Worried it will not reach enough people??  For a few bucks, your funeral home can “boost” an obituary post and reach a few thousand people. You can even geo target who you want to view the post by location, age, etc. So next time you’re faced with a very large obituary charge, ask your funeral home about sharing it on social media.

Pets Welcome at Lifesong

Over the past few months we’ve had five families ask us if it’s okay to bring their pets to the funeral home. Their concern for their pet’s well being has recently touched our hearts. Our answer is always yes. Please make sure your pet companion is potty trained. But other than that we think it’s a great idea for pet and owner.

We’ve all heard of therapy dogs- If you haven’t, therapy dogs are certified dogs who go with their owners to volunteer in settings such as schools, hospitals, and nursing homes. They work with children learning to read or seniors needing a special visitor to improve their lives. So why not improve the lives of their grieving human companions when a death occurs?! And while the survivor is mostly concerned with the feelings of their beloved pet, we believe that pet and owner sharing in a loss together is both essential and therapeutic.
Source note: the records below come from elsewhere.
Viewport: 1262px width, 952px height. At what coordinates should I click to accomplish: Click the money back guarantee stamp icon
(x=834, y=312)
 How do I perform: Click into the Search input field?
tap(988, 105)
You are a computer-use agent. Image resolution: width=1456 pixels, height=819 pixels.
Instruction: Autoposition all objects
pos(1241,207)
So if you experience the loss of a loved one and feel like you need your best bud to come along, please don’t hesitate to ask. We want our families and four legged companions to feel at home and have the best experience possible.

 

Does Death Eternally Separate or Unite Us?

I remember it like it was yesterday. I had taken a nap in the middle of the day and woke up to discover two voicemails. One from my father- the other from the town Undertaker in Carrollton, Kentucky. Carrollton is my place of birth and where my grandparents resided.
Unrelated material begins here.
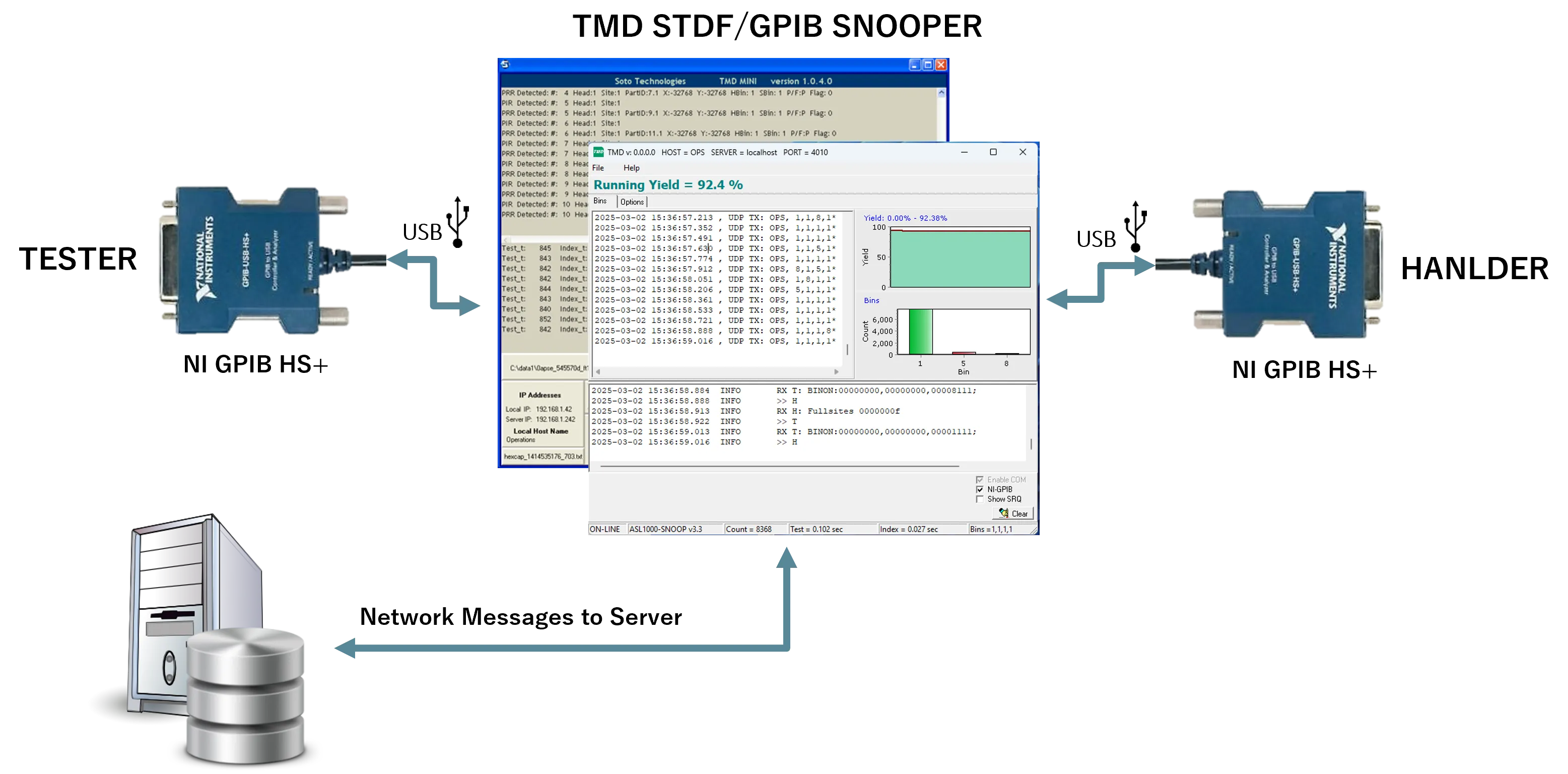Click the TMD application icon in the title bar

point(599,152)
Neither my Dad or the Funeral Director, David Wilhoite (who also happened to be a family friend) said why they were calling. However, I could tell by the tone of their voices and what chose not to say that my grandfather was gone from our lives forever.
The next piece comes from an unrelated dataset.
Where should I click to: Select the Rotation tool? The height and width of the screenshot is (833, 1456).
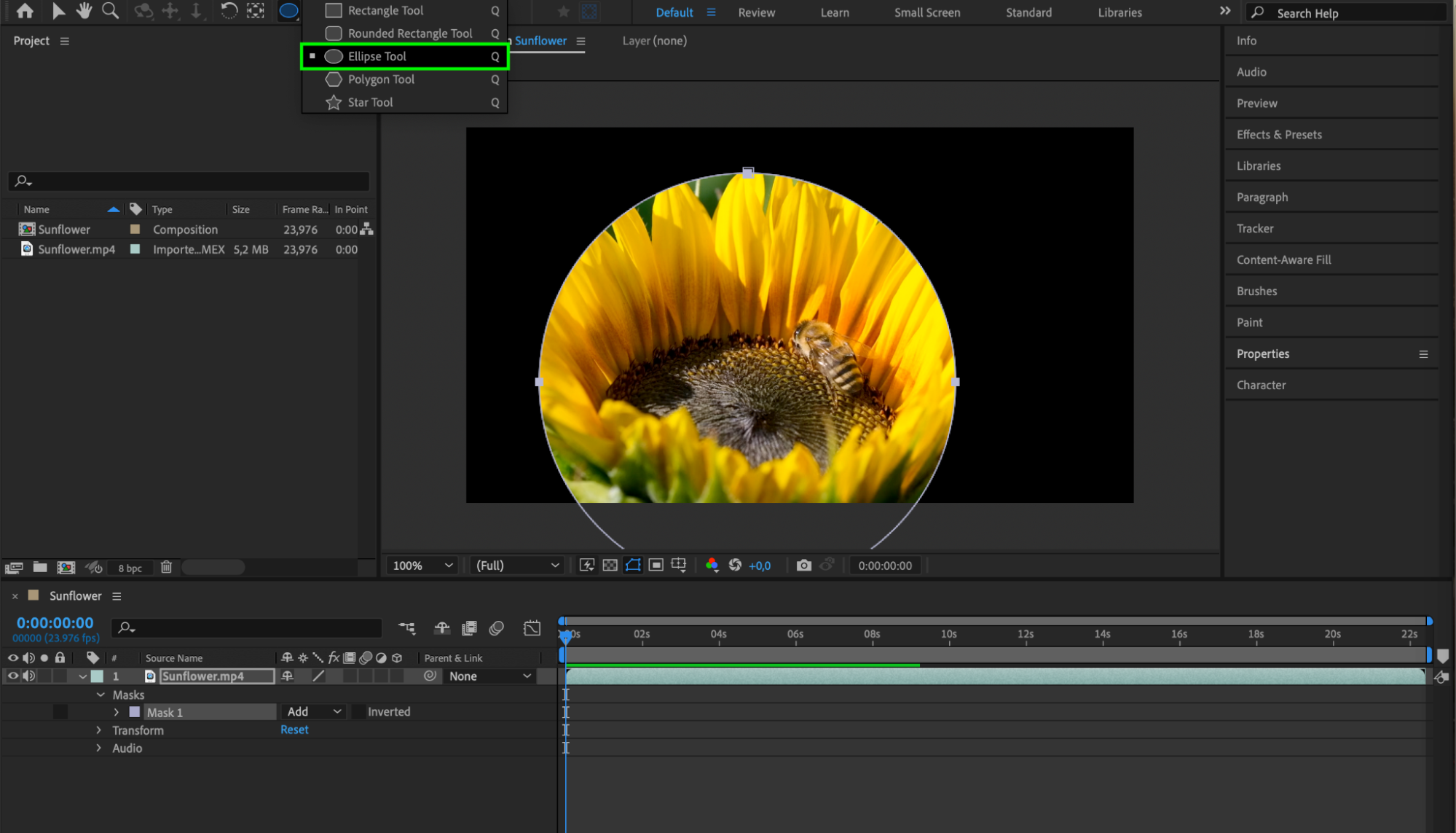click(x=229, y=11)
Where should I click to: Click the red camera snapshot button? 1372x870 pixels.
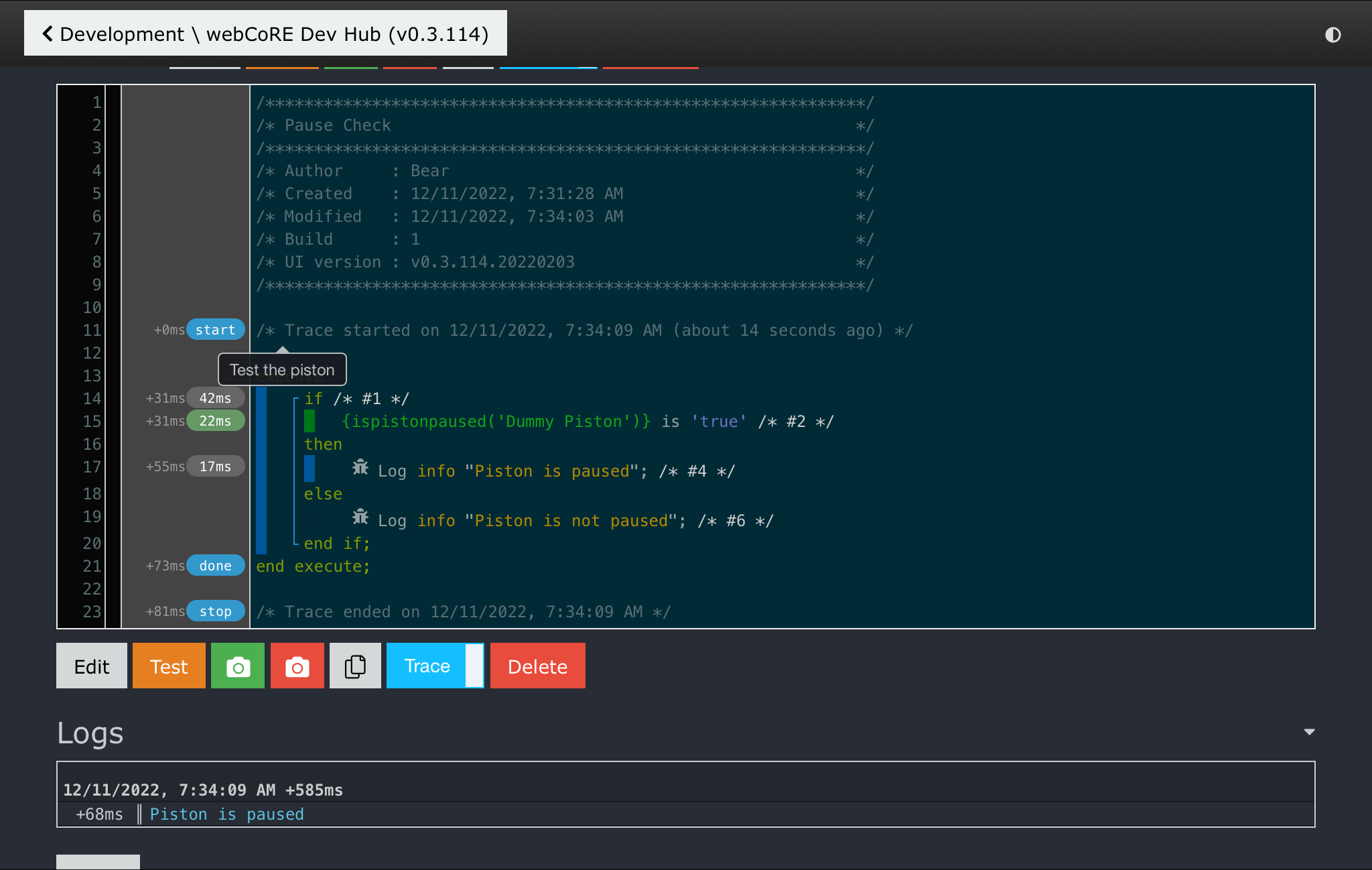pyautogui.click(x=297, y=666)
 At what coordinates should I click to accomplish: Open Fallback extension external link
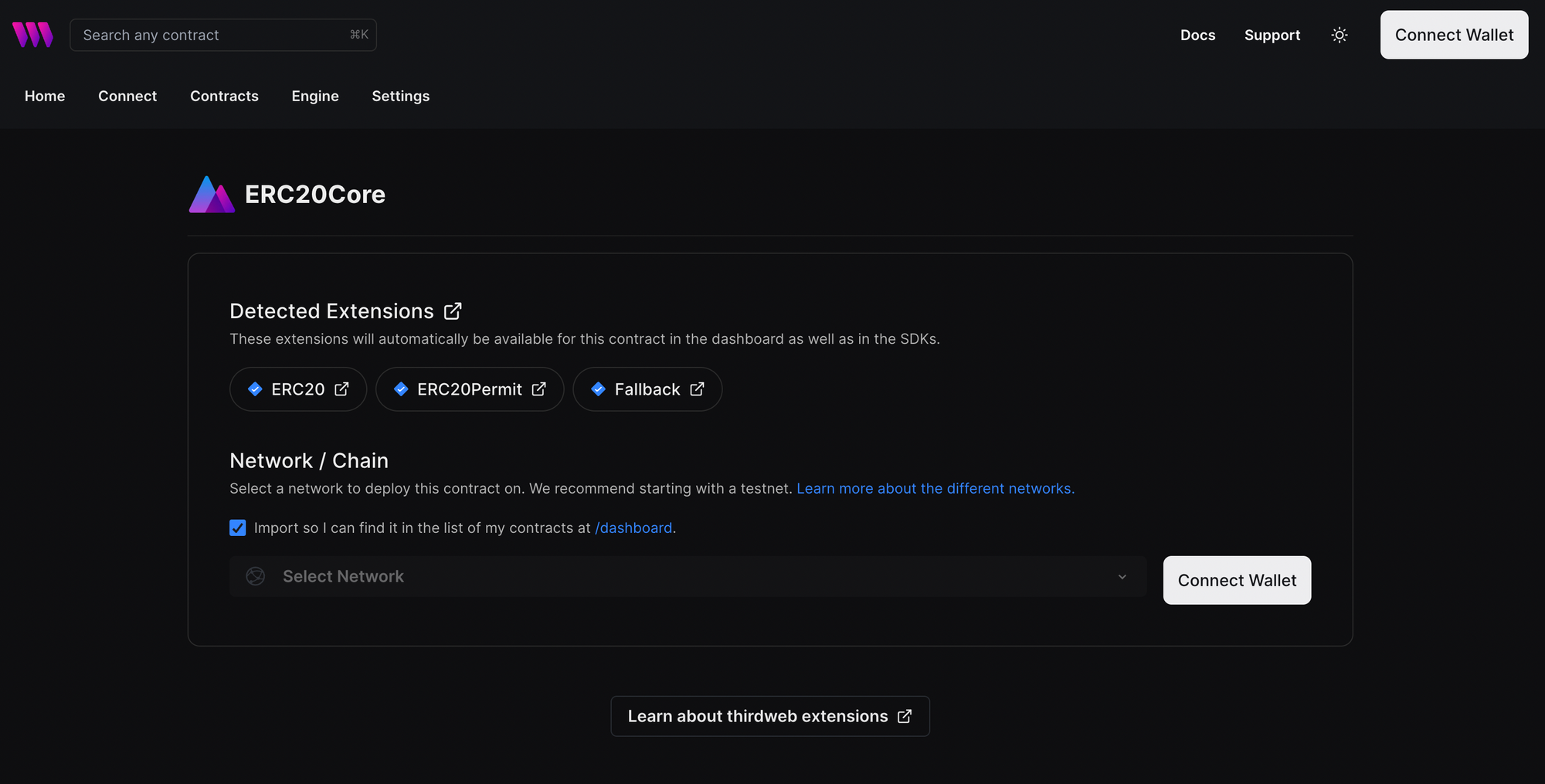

I was 31 years old at the time and had already lost a couple of grandparents on my mother’s side. I went to their funerals, paid my respects and gone through the motions without a hitch. But this time it was different. This was someone close to me.

I had lived with my grandfather after high school while attending college in attempt to get my life in order. And while I was concerned about myself and future at the time, I didn’t realize I had become best friends with my grandfather. We did everything together from playing cards to fishing to raising a garden. And for the first time in my life I had experienced a devastating loss.

At the time I had been in the funeral business for 12 years. I remember being so concerned about who was going to speak, what casket he was going in, and songs to be played at the funeral that I lost focus on what was really going on-  The man I had become best friends with; leaned on for life advice and had an answer for everything was gone from our lives forever.

It took me a while to process it. I remember walking up to his casket, holding his hand one last time and thinking this is not him and life will never be the same. But I ask myself often, “would life be the same if he were still here?” And my answer is no it wouldn’t. I’m thankful he left this world without having to suffer. Yes he never got to meet his granddaughter, but he did meet my first two sons. He even got to spend a little quality time with my first (who happened to be named after his father).

But life demands to be replenished; It demands cycle and change. And God has a purpose. And as we mention him or one of his famous quotes about life to my children, they’re getting to know their great-grandfather in their own way; the same way I got to know mine. And sometimes I catch myself teaching my kids a lesson he taught me and can’t help but smile knowing he’s been right here with me all along. Does the hurt ever go away? I’d say it comes and goes as does the memories and smiles- And I wouldn’t change a thing!